The White House has for months refused to provide a price tag for war in Iraq, saying too many variables were at play. That stance forced Congress to vote last week on budget resolutions that included Bush's proposed tax cuts, without war costs factored in.

Bush planned to provide the estimate to congressional leaders Monday, ensuring that lawmakers' discussion of war spending will take place amid a surge of public support for American troops. Aides said the figure will be between $70 billion and $80 billion, a sum that would cover actual war costs, beefed-up homeland security, humanitarian aid and reconstruction.

Before the first bomb fell on Iraq last week, the president had tried to brace Americans for casualties, and the death toll ticked up over the weekend.

"I pray for God's comfort and God's healing powers, to anybody, coalition force, American, Brit, anybody who loses a life in this, in our efforts to make the world more peaceful and more free," Bush said Sunday.

"I thank them for the sacrifice they make, and we pray with them," Bush told reporters Sunday as he returned to the White House from a weekend stay at Camp David. On Monday, an aide said that Bush had not watched videotape of U.S. prisoners of war in Iraq.

The mother of one captured soldier offered a heart-wrenching plea to Bush: "Please do something for my son," Anecita Hudson said of Army Spc. Joseph Hudson, 23, of Alamogordo, N.M.

Asked about her appeal, White House spokesman Ari Fleischer said, "The nation's heart and the president's heart goes out to the families of those who serve, of those who have lost their lives and of those who are now missing or captured."

"Every resource of the United States military is dedicated toward winning this and protecting those who serve," he said.

Bush's schedule Monday included a morning meeting with Defense Secretary Donald H. Rumsfeld, lunch with the Joint Chiefs of Staff and a session with his economic team before a meeting with congressional budget experts.

Bush will visit the military's Central Command headquarters in Florida Wednesday, looking to rally armed forces personnel and the American public as the war in Iraq enters a dangerous phase.

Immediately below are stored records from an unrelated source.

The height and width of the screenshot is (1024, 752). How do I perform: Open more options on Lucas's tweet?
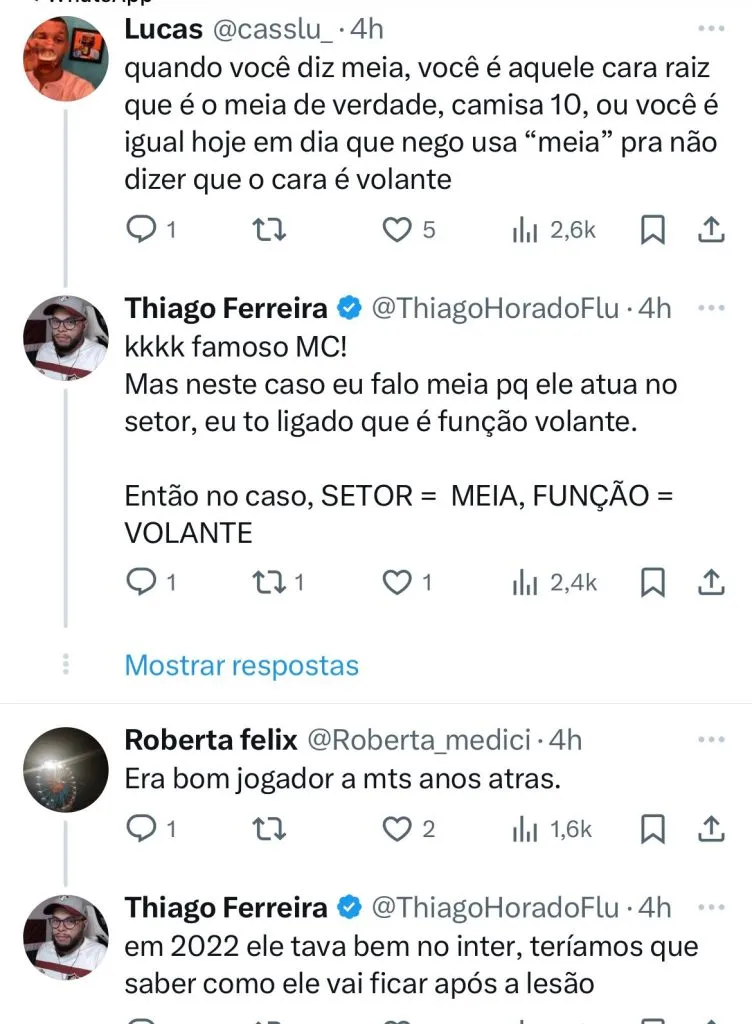coord(710,29)
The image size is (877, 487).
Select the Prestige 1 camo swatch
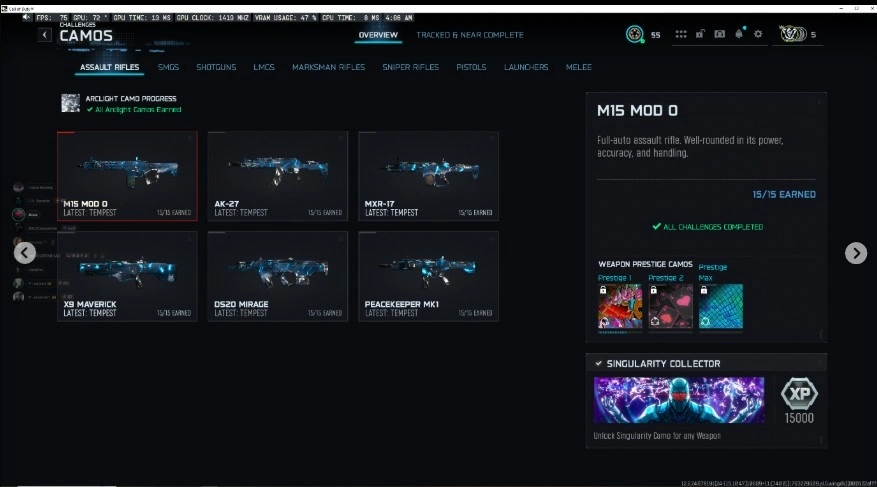620,306
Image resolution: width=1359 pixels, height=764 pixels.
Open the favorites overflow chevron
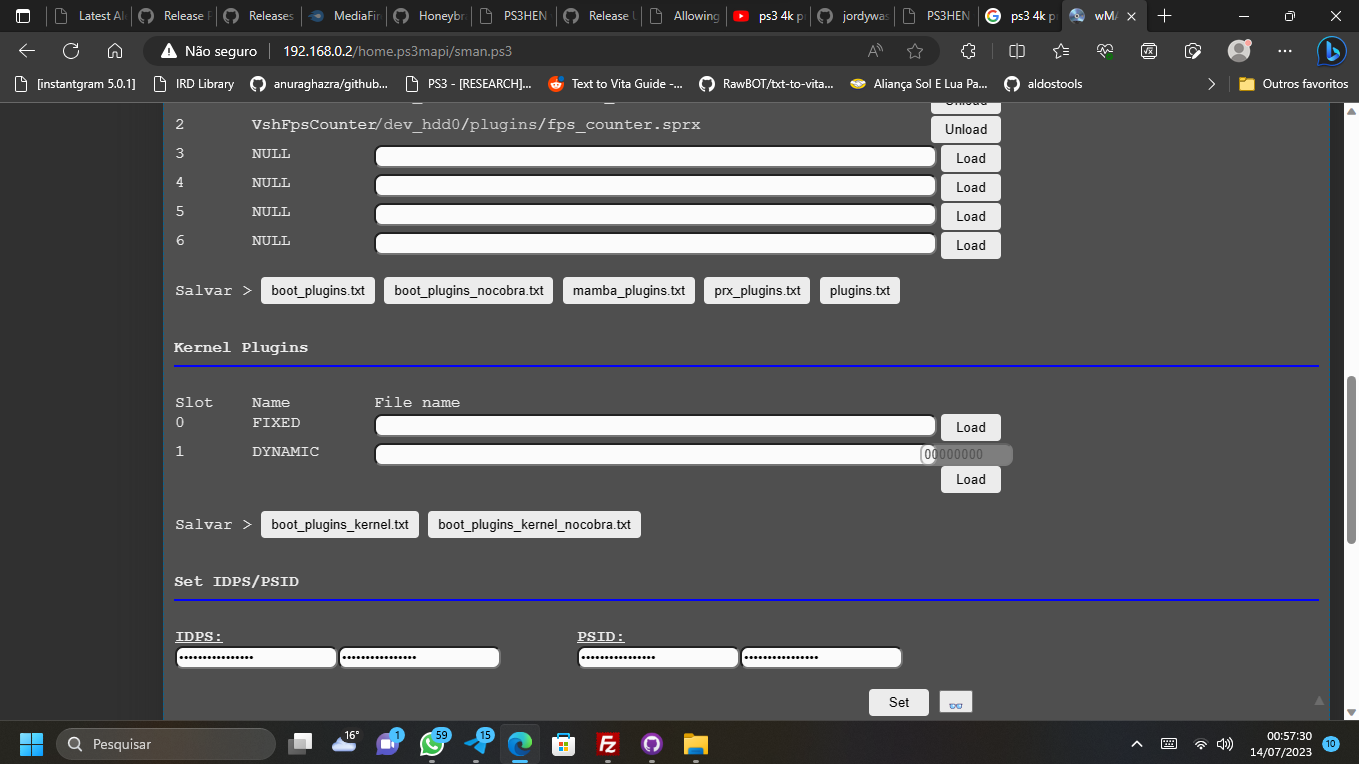coord(1211,84)
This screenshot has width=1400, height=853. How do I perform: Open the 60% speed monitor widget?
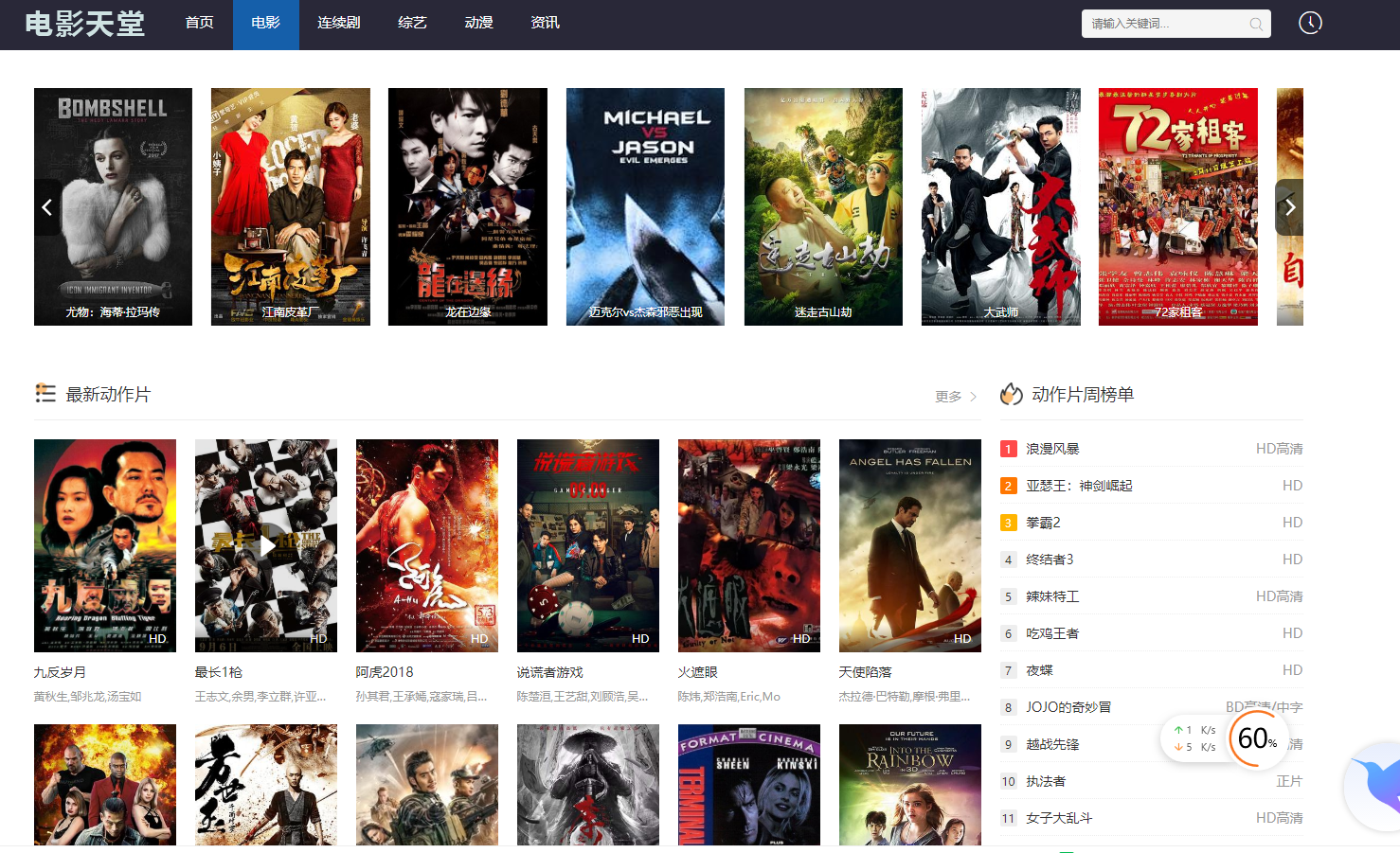(1257, 738)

Central Command headquarters at MacDill Air Force Base in Tampa is responsible for U.S. military operations in 25 countries, from the Horn of Africa and the Persian Gulf to Central Asia. Its commander, Gen. Tommy Franks, is running the war against Iraq from a forward headquarters in Qatar.

This week's trip will mark Bush's first domestic travel since Feb. 20 -- an unusual absence from the road for a president who has aggressively traveled to promote his agenda and to campaign for fellow Republicans.

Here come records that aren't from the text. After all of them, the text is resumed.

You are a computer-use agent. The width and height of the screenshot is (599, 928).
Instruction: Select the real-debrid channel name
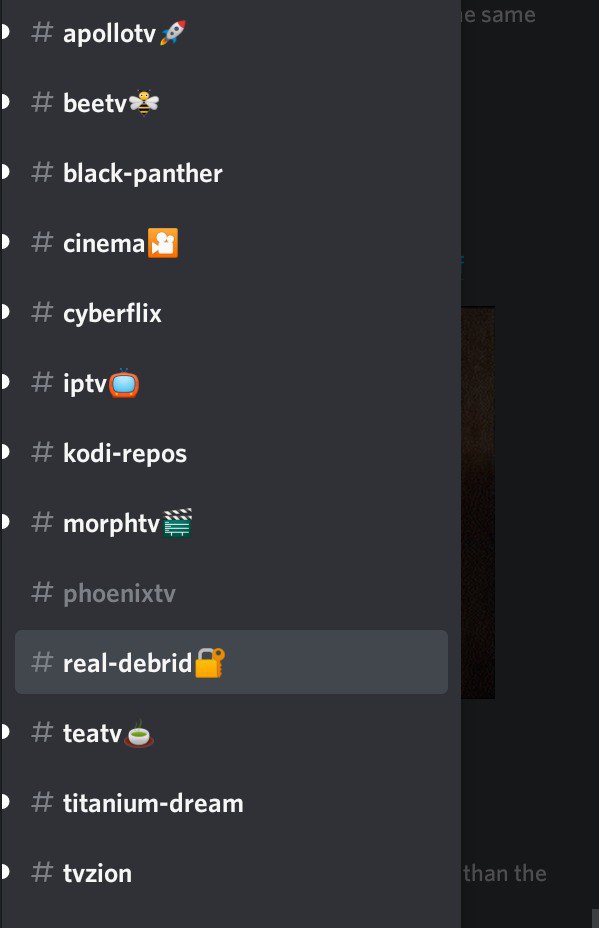(x=127, y=663)
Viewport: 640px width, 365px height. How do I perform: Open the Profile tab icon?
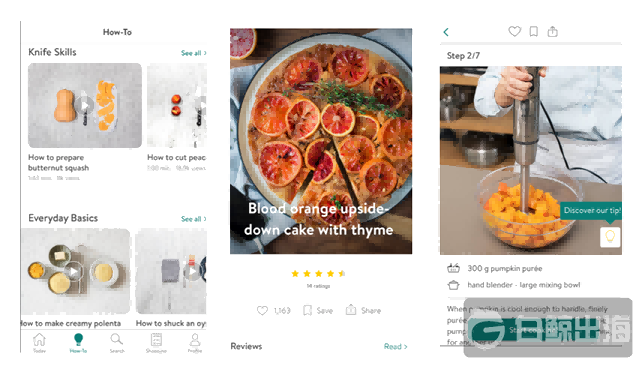(x=195, y=343)
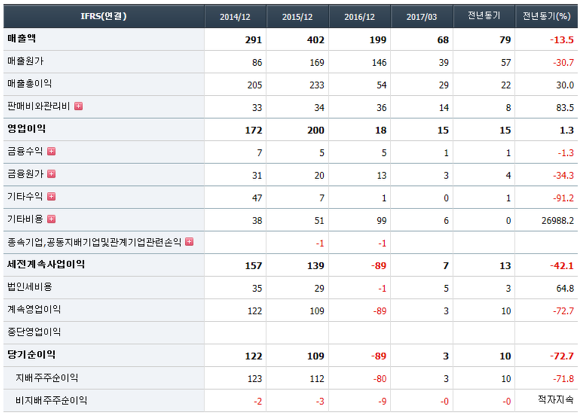Select the 매출액 row label
580x415 pixels.
coord(21,38)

"This is just the beginning of a tough fight," the president said Sunday. He gave no indication he thinks Saddam Hussein will cede power in Iraq, saying, "He had his chance to go into exile."

Nor did Bush offer any sign Iraq might surrender soon.

Asked directly whether he thought the Iraqi leadership would collapse or surrender, he replied: "All I know is we've got a game plan, a strategy to free the Iraqi people from Saddam Hussein and rid his country of weapons of mass destruction, and we're on plan."

Bush spoke to reporters shortly after an Arab satellite station aired footage from Iraqi television of interviews with what the station identified as captured American prisoners. The tape also showed bodies in uniform in an Iraqi morgue, who the station said were Americans.

Bush said he did not have all the details of what he called a potential capture but demanded that the Americans be treated well.

"We expect them to be treated humanely, just like we'll treat any prisoners of theirs that we capture humanely. If not, the people who mistreat the prisoners will be treated as war criminals," he said.